> _TEXTE FOURNI_:
Quand des chômeurs deviennent entrepreneurs

Papy's Burger. "La meilleure pub pour moi, c'est le bouche à oreille, déclare Michel Thirifays. J'exerce cette activité depuis juillet 2018 et la clientèle ne fait qu'augmenter." © BELGAIMAGE

L’esprit d’entreprise, ce n’est pas seulement la start-up qui lève un million d’euros. Ce sont aussi des demandeurs d’emploi qui ont envie de créer leur propre entreprise. Depuis 20 ans, Azimut les accompagne dans ce parcours.

Mine de rien, cela commence à ressembler à un résultat significatif. Près de 1.000 personnes, essentiellement des demandeurs d’emploi, ont créé leur entreprise après avoir bénéficié de l’accompagnement de la coopérative d’activités Azimut. Et ces entreprises perdurent puisque le taux de pérennité à cinq ans est de 75%, soit 13 points au-dessus de la moyenne wallonne reprise dans l’atlas des starters de Graydon et de l’Union des classes moyennes.

La recette d’Azimut, c’est de parler des projets et de celles et ceux qui les portent, bien avant de parler de plan financier. ” Quand la personne et le projet sont bien alignés, on évite déjà bien des problèmes, estime Gérald Mairesse, codirecteur d’Azimut. On peut ensuite réfléchir au plan financier. On ne se concentre pas sur la niche, sur le fait de savoir si elle est porteuse ou pas, mais sur la méthodologie. Ce n’est que progressivement qu’on découvre si nous sommes à la genèse d’un projet économique ou pas. ” ” Ce sont avant tout des aventures humaines, abonde Clotilde Jarlet, codirectrice. Dans tous les projets que nous avons accompagnés, je retrouve cette satisfaction humaine d’avoir pu oser. ”

> _Relevés de localisation de mots et d’éléments_:
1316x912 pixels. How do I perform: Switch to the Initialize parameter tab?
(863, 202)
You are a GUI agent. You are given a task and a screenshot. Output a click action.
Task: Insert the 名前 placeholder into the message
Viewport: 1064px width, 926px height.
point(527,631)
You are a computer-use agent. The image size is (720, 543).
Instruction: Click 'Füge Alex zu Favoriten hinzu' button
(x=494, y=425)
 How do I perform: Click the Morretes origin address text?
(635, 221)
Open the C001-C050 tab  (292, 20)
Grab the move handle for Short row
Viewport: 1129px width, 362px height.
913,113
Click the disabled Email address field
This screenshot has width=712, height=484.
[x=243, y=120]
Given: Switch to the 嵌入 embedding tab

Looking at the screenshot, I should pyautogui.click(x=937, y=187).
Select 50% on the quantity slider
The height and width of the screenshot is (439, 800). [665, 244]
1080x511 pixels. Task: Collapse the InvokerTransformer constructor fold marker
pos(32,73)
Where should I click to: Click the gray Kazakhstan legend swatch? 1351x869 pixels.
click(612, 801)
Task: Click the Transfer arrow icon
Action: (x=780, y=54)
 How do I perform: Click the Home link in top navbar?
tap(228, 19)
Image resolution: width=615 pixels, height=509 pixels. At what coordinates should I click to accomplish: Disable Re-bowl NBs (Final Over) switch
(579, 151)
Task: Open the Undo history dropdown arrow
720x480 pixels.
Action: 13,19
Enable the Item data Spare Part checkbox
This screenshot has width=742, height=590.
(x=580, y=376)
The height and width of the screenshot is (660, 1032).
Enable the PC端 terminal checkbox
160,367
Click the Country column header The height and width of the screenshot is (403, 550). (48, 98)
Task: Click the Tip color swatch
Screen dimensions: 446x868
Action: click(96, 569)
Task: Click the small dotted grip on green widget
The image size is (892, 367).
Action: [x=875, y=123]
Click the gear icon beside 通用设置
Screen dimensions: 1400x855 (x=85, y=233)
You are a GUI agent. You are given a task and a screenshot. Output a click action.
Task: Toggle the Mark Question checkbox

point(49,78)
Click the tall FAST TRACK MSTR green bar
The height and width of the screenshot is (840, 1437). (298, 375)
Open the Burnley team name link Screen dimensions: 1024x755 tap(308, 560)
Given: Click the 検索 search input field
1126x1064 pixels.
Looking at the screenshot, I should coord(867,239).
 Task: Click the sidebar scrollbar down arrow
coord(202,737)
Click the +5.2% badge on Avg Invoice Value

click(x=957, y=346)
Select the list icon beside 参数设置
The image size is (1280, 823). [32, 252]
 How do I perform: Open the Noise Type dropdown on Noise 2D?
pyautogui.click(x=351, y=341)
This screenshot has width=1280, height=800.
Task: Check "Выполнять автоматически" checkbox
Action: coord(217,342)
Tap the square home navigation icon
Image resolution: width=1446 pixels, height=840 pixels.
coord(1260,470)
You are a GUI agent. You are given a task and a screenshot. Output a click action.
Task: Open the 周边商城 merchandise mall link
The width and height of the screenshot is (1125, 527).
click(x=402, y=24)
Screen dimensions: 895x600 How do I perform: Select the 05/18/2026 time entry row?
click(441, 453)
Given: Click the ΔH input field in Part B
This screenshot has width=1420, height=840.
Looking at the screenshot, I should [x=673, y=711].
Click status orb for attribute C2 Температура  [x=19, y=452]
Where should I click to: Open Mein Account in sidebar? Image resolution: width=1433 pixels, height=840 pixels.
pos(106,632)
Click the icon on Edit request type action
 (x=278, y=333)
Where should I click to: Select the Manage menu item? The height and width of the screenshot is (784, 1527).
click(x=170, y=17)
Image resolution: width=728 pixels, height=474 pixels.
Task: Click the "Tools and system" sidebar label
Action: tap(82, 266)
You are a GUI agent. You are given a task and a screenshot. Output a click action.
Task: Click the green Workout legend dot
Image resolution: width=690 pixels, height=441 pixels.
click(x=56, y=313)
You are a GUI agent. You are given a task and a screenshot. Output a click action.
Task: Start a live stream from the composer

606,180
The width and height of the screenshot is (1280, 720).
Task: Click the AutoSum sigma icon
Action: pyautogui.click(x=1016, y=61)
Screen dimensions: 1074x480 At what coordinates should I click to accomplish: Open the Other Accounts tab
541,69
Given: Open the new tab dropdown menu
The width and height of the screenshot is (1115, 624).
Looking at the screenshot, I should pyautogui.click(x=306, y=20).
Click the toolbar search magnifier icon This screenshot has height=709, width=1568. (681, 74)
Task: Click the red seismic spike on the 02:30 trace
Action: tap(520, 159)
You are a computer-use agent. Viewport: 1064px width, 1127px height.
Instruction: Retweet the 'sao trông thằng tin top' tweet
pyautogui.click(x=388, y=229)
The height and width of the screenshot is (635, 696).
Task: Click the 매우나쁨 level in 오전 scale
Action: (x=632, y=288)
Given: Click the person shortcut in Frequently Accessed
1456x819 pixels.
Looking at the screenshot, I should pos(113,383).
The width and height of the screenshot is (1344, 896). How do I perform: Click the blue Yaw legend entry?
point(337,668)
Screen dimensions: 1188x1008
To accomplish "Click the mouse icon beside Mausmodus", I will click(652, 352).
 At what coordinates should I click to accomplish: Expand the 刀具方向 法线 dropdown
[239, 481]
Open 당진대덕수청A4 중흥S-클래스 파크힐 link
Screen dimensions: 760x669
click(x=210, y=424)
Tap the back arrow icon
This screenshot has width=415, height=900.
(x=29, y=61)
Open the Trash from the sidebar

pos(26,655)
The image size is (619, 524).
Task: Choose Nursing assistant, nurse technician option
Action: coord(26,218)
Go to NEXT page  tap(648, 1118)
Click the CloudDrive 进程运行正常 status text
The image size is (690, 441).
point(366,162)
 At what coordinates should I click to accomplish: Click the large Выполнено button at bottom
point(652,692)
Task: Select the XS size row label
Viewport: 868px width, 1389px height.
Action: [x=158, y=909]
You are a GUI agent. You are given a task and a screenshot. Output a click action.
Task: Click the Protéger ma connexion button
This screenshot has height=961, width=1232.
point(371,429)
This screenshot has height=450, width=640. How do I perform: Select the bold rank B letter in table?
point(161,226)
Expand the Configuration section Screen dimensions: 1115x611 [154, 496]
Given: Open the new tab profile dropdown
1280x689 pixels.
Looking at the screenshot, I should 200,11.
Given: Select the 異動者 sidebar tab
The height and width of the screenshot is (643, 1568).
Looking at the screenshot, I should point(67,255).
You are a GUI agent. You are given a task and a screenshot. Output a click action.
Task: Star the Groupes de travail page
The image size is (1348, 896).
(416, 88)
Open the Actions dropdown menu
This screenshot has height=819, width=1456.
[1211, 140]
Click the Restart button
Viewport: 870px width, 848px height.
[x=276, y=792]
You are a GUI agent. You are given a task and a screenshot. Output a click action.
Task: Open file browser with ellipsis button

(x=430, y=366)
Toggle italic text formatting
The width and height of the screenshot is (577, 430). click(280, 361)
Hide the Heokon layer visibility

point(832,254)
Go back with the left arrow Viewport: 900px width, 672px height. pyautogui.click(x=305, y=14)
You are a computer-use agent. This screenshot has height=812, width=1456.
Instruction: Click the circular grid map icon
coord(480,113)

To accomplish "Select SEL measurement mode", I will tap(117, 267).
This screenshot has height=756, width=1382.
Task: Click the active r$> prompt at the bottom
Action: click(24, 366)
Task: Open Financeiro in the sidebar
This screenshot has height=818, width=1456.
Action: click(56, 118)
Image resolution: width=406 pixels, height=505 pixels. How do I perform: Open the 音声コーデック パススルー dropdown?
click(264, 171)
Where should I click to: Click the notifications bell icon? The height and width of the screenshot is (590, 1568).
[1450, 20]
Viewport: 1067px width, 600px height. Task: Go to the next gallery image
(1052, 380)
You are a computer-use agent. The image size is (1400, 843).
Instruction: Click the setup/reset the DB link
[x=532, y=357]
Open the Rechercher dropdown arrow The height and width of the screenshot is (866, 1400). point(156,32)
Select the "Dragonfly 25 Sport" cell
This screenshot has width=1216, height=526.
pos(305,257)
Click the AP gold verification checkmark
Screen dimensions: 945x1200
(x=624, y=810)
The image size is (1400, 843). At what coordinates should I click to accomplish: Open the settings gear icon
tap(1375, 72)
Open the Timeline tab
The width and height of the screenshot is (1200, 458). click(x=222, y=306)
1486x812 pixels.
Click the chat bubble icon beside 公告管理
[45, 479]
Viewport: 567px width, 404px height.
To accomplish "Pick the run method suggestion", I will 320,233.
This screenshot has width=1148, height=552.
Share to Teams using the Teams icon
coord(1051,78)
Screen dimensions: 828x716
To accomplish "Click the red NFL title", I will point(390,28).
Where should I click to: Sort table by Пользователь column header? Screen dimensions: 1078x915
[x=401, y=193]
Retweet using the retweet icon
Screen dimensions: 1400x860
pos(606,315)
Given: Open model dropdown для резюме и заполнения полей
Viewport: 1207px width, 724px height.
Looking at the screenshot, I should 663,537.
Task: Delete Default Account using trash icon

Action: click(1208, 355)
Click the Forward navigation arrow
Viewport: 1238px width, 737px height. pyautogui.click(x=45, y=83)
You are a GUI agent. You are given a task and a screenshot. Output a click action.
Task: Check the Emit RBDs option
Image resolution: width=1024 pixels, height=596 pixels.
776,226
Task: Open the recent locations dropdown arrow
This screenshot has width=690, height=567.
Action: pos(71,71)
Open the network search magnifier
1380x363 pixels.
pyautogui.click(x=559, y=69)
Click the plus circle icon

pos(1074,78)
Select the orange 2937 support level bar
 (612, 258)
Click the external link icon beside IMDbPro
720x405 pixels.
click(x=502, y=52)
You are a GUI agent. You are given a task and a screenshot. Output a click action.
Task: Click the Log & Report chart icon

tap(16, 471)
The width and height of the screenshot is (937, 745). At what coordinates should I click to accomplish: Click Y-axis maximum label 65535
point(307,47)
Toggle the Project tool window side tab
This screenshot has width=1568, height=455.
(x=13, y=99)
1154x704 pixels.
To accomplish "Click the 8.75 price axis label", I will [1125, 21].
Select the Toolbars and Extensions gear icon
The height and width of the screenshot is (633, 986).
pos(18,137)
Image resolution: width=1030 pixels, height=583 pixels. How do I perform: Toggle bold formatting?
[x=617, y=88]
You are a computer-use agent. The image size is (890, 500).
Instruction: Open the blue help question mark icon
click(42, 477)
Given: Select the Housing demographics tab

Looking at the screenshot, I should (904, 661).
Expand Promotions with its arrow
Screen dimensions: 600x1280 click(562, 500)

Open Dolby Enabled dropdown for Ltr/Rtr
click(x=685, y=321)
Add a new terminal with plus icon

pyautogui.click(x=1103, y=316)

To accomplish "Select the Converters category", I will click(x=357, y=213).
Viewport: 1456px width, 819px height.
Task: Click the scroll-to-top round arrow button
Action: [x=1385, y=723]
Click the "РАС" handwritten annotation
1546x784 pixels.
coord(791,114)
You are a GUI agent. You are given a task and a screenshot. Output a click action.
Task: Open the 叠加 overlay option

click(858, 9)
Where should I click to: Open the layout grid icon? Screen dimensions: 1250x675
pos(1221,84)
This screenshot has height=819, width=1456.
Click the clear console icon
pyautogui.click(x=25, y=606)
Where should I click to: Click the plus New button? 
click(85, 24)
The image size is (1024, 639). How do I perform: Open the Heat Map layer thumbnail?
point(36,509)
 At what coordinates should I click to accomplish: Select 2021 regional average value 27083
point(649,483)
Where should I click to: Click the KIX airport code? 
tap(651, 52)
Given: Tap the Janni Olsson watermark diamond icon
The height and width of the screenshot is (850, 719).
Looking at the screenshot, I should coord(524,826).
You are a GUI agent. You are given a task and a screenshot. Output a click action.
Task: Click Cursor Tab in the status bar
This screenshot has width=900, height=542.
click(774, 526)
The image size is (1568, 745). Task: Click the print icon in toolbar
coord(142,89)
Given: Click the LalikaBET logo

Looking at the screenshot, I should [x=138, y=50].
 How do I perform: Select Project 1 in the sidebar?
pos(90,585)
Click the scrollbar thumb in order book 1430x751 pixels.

> _CONSIGNES_:
1. Traduisez en anglais la phrase suivante du texte sur Azimut : « La recette d’Azimut, c’est de parler des projets et de celles et ceux qui les portent, bien avant de parler de plan financier. »
2. Dans le texte sur Azimut, transcrivez le passage qui commence à « L’esprit d’entreprise, ce » et se termine à « dans ce parcours. ».

> _RÉSULTATS OBTENUS_:
1. Azimut's recipe is to talk about the projects and the people behind them, well before talking about a financial plan.

2.
L’esprit d’entreprise, ce n’est pas seulement la start-up qui lève un million d’euros. Ce sont aussi des demandeurs d’emploi qui ont envie de créer leur propre entreprise. Depuis 20 ans, Azimut les accompagne dans ce parcours.